_Your assignment_. Among the records that follow, find each line holding the word "sidebar" and copy it.

[Data Boundary: Start]

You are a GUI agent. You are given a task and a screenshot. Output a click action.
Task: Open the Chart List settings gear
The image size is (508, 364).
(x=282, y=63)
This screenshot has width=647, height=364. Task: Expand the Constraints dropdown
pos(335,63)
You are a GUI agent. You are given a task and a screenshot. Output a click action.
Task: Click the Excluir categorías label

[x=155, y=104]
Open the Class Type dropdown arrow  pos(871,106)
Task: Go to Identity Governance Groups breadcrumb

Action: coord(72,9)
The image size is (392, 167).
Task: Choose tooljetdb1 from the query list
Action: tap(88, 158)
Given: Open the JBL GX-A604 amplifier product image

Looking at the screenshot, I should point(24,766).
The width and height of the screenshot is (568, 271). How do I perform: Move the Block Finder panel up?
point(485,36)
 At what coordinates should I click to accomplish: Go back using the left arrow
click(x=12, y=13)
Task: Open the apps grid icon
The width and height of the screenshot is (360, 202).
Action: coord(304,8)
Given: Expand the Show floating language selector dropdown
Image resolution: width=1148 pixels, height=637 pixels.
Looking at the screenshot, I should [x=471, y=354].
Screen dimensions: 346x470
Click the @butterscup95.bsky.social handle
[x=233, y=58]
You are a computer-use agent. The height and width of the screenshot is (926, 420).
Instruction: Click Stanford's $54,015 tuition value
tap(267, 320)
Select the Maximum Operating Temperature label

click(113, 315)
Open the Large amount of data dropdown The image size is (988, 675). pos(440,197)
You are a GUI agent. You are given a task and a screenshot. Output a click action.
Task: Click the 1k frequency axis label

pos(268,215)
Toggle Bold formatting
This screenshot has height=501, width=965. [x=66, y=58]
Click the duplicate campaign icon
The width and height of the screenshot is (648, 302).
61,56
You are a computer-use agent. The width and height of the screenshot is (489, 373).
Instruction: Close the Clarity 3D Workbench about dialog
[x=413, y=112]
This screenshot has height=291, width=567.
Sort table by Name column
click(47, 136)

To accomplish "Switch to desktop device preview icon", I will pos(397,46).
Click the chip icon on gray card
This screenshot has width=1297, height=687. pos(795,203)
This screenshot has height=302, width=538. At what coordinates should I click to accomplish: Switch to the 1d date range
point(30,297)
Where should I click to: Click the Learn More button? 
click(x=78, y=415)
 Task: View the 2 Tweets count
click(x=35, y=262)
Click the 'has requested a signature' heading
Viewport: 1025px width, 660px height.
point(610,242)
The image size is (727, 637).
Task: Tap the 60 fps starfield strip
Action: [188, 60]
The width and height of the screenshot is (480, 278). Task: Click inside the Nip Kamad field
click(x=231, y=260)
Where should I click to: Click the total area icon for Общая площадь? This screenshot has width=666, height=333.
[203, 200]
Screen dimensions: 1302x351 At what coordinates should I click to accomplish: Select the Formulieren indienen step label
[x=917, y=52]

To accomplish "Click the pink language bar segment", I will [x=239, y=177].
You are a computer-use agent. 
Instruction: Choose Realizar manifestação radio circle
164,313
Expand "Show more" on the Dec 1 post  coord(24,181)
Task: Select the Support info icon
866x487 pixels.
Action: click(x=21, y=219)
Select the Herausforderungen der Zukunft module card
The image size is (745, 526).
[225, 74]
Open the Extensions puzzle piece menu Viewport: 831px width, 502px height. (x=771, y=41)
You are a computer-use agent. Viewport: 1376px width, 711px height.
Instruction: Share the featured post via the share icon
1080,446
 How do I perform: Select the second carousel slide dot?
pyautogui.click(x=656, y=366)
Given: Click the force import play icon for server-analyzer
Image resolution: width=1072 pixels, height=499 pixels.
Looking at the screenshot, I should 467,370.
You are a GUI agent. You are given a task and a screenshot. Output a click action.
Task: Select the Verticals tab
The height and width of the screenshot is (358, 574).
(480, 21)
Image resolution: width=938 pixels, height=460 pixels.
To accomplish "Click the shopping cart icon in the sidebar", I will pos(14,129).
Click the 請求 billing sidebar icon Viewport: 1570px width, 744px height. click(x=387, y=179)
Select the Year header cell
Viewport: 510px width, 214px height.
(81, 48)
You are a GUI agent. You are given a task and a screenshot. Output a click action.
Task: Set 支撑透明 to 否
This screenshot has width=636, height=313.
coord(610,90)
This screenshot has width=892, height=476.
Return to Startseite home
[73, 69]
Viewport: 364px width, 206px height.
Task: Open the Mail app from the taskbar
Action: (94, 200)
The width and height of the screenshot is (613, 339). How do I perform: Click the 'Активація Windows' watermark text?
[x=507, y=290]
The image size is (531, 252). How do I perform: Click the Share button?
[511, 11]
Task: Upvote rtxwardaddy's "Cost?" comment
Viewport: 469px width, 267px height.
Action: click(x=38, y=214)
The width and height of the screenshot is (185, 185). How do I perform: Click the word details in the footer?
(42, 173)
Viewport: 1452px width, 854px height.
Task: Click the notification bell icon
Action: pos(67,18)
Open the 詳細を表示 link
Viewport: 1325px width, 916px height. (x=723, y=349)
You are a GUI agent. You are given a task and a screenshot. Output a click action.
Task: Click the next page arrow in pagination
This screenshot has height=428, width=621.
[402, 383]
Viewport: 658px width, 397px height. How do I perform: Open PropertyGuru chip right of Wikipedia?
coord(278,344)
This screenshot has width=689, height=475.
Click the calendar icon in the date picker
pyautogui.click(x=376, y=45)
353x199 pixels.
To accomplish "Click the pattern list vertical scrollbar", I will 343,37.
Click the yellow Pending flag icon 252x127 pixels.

[Data Boundary: End]

_Response_.
To accomplish "Click the shopping cart icon in the sidebar", I will pos(14,129).
Click the 請求 billing sidebar icon Viewport: 1570px width, 744px height. click(x=387, y=179)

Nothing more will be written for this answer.